The except from a transcription of the double-bass part from Ben E King's classic Stand By Me (which must be familiar to almost everyone in the Northern Hemisphere - hence its use here) clearly shows this. Unless otherwise instructed, the first note in any 4/4 time bar is the emphasised beat, the down-beat (the conductor will often bring the baton down for this beat), the kick-drum is often on this beat in rock tunes. In Stand by Me the dotted crotchet that opens each bar (the keynote A in the first bar) is emphasised. Because it is one-&-a-half beats long (that's what the dot after the note does, it adds 50% to whatever value the written note has) the following note has to be written a half-beat long (quaver or eighth-note), then tied to a crotchet to make it sound equal length to that opening note. This second sound in the bar does not start on the beat which is why it almost sounds like it hesitates when it is played. The rhythm is borrowed from the Cuban Rumba. The final beat in each bar is divided into two quavers (eighth-notes) to provide the spring back to the emphasised down-beat of the next bar. Ask many non-players to sing the bass riff of Stand by Me and they will start on the E that is the first quaver of the final beat of the first bar, but if the downbeat moves there all the danceable Cuban vitality falls away.

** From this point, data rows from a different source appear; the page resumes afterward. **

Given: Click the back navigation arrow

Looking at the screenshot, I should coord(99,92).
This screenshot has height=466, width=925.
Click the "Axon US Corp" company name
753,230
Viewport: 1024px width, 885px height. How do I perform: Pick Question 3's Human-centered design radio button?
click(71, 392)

Some people are as impervious to rhythm as some people are to pitch (the latter are therefore referred to as 'tone deaf'). Rhythm awareness can be learned, which is why music teachers encourage pupils to clap in time to music. When I suffered a severe brain injury in 1998 I completely lost my awareness of time and my sense of rhythm; I couldn't tell a cd player from my Linn Sondek except by its tonality. At the time I was suffering from loss of income due to not being able to work and was forced to sell many of my possessions including my Linn that had lost its key feature to my ears. It was an interesting insight into the experience of others for whom rhythm is unimportant and demonstrated to me how timbre, tonal accuracy and low colouration become far more significant under such circumstances. The experience of listening to familiar music without a well developed sense of rhythm; I found that different recordings became my favourite daily plays. I practiced bass guitar to try to regain some of my sense of rhythm and timing as well as my left-right coordination. I am glad to say that I succeeded in recovering my sense of rhythm & time even if I didn't succeed in learning to play bass, but now I demand timbre, tonal accuracy and low colouration as well as PRaT. Tough. The search for the turntable that does both is still on.

The 'T' in PRaT was once defined to me as "Tune" by one dealer who would now be called a 'flat earther' who seemed to sell mainly Naim and Exposure amplifiers and Linn and Rega turntables. That dealer droned on about "tune following", the ability to separate out one instrument from an ensemble and follow its tune alone. He attributed this to British gear in his shop being better than expensive American imports at accurately resolving the components of tune, which seems to be more a matter of flag waving than listening. Naim dealers made much in their early days of this 'tune following' lark, that capacity of a system to allow the listener to pick out the tune being played by any one instrument in an ensemble and follow its tune alone.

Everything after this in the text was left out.